Insistent Terminology: Happens fairly often, because nomenclature (among other things) is Serious Business, and one therefore – when dealing with people – should know that people earned those attributions, dammit, and that therefore not using them (or misusing them) amounts to a deliberate insult.  They would not, after all, presume to insult you by believing that you’re that socially incompetent.

And even when dealing with people’s property/inventions/jobs/works, while they do prefer to avoid euphemisms – because “refuse collector” is a perfectly honorable job that needs no excuses made for it, and the guy doing the SecDef’s job is the straight-out “Warlord of the Empire” even if his primary title is “First Lord of the Admiralty”, and “differently abled” is best avoided unless you want to experience the “what special powers did you think I got from losing a leg, you moron?” rant – a good politeness tip is to avoid all diminutives period.  Don’t use them on other people, because they’ll be interpreted as insults (and there’s no such thing as a friendly insult); don’t use them on yourself, because if it’s anything, it’s a weird species of self-hating fraud.

The ur-example of this, of course, is that while the runér will tolerate the name of their darëssef being misglossed as “noble” (after all, it’s a quality of character, as well as a feudal class), neither they nor the Senators or local Assemblymen or anyone else involved in government at any level will tolerate being referred to as a “politician”.  While that’s not a strict cognate to korásan either, it’s close enough – and with plenty of other undesirable and rather slimy overtones – to qualify as a fighting-words level insult and almost certainly a verbal Berserk Button.

The Empire doesn’t have politicians.  It has harmonizers, coordinators, synarchists, and maybe even managers, but no politicians.  Do not forget this.

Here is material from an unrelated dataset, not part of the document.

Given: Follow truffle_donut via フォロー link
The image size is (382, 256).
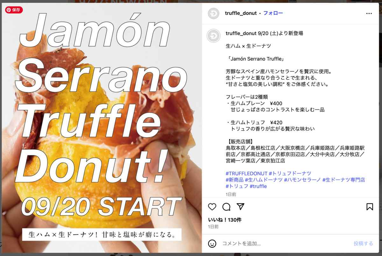Looking at the screenshot, I should point(273,13).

All That Makes Gold Does Not Glitter

“Me?  I’m a logotect.  I make words – well, there’s lots of kinds of us, some specializing in ordinary words, some in jargon, or in seals, or in meaningful names, or whatever.  Technically, I’m a euphemigen.  I’m the opposite of a normal eonymic; I make words that sound unlike the thing they name.”

“Some that you’ve heard of?  Spend any time in finance?  I’m most well-known for the division names I cooked up for Asymptotic Alpha, a couple of hundred years back: Suprapolitan Facilities, Sovereign Liability Management, Legislative Combinatorics, and Indirect Freight Services.  Not my best work, but they’ve become quite popular in the industry.”

“Well, some offworld investors get quite skittish when things are called what they actually are.  My terms sound so much nicer – or easier to just quietly slide past and collect your dividends – in the annual reports than ‘company habs, tax avoidance, regulatory manipulation, and smuggling’ would be.”

“So, what do you do?”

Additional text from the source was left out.